#### [Problem requirements]
Extend the forum post about using Bluetti generators against peak demand pricing, picking up right after its last sentence.

#### [Page text]
--- begin ---
I thought I’d add my 2 DIY science cents to @Selfmadestrom’s showcasing a great use of solar heating a pool (and more).
As far as DIY goes, I remember there’s something about electricity, and water:
They don’t mix well.
Big reveal!
Or perhaps, they mix a bit too well.
Ask Dall-E (Edge’s AI) to illustrate an accident about to happen:
Not kidding, while a heatpump like the one Erik showcases is safe by design, my heating rods (from Aliexpress) might be a bit more questionable in this regard:
“Honey - Get the popcorn: There’s a forum guy about to take a dive in a pool full of 230V boiling rods. The show is likely to be entertaining.”
Disclaimer: No racoons were harmed for the writing of this post.
Joke aside, my wife shared some recent use of our generators in a more down-to-earth manner.
I’ll take a different angle on our use of Bluettis in this post, and showcase how they can help dealing with peak demand pricing for #LifeWithBluetti especially in combo with a full-blown ESS home solution.
What is peak demand pricing?
As a good-bye gift from our so-called ecologist party, our electricity bill isn’t just based on average consumption but also on the highest peak of usage during a month.
For example, instead of being charged for the average draw of 2kW (total consumption divided by the duration of the period in hours), you’ll pay for each kWh during that period based on the price tier applicable to the 15kW peak consumption.
This pricing model can make your energy costs skyrocket and make you wonder why battery systems are quickly becoming popular in Belgium.
Overview of my setup
Bluetti’s AC300 was the game changer I needed to set in motion the entire solarization of my buillding: two joint houses and my company’s office, totaling 25.000kWh of annual consumption. Everything electric, from heating to cooking, including hot water & all.
--- end ---
#### [Available data]
--- begin ---
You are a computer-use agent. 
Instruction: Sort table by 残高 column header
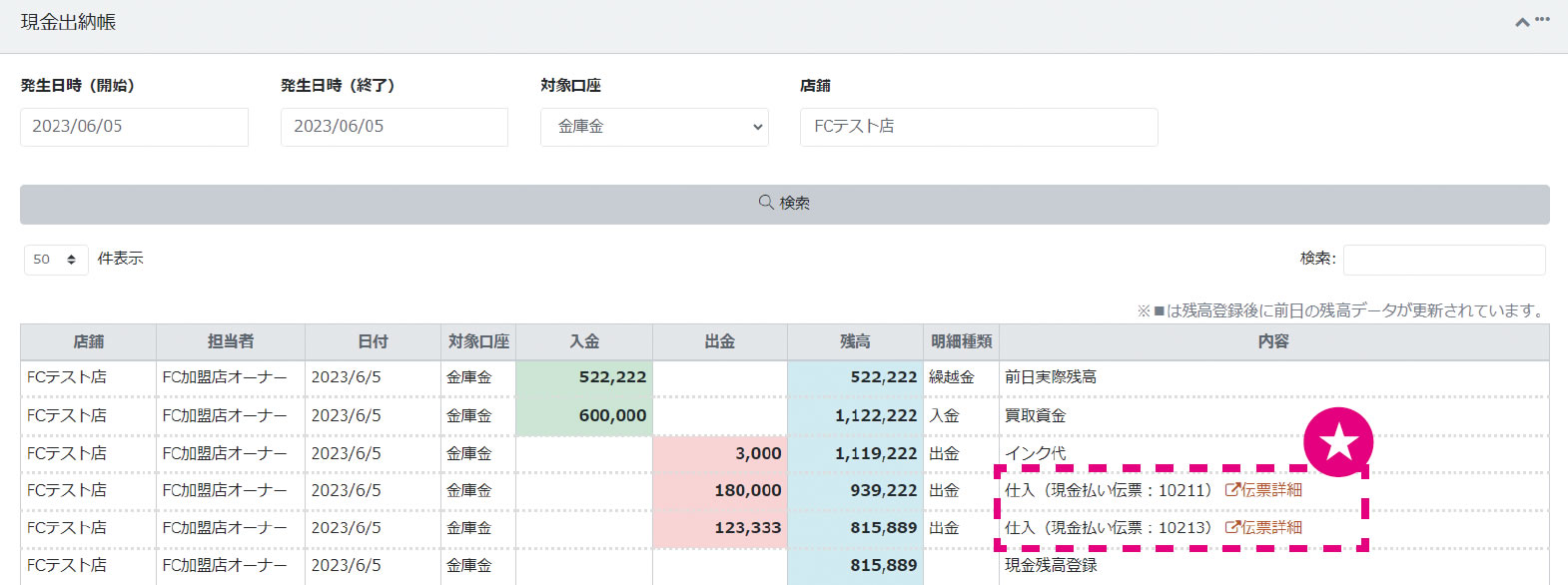click(x=855, y=341)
--- end ---
#### [Result of the task]
Probably adding an electric car to the mix next year will add another 5kWh to 7.5kWh to the mix.
So back in summer 2022, after AC300 was an eye opener, I decided to go all-in solar and designed what seemed to be the best available at that moment - a Victron & Pylontech setup.
Notice my OCD with cable management:
Forgive me, Bluetti.
But in my defense, I ordered the components on that last week of August 2022, litterally days before EP600 was announced/revealed at IFA Berlin (first week of September 2022).
So technically, Bluetti, it’s your fault for not announcing it 10 days earlier.
Just kidding.
Even though the amount of wiring helped me satisfy my OCD for a while, I must say I wished I could go back in time, and get two EP600 with a nice stack of B500 instead of this DIY setup (just make a guess: how long did it take me to assemble that thing?)
Anyhow, the spec of that setup:
- Top row: 3x 5200W charge controllers (connected to a total of 20KWp panels)
- Middle row: 3x 4 kW AC charger/inverters
- Bottom row: 16x 3.5kWh LFP batteries
Technically, this is close to 2xEP600 & 11x B500, but with much, much more wires, and installation complexity. Next oportunity I have to install a system of that size, I’ll definitely go for Bluetti.
Why Bluetti over Victron?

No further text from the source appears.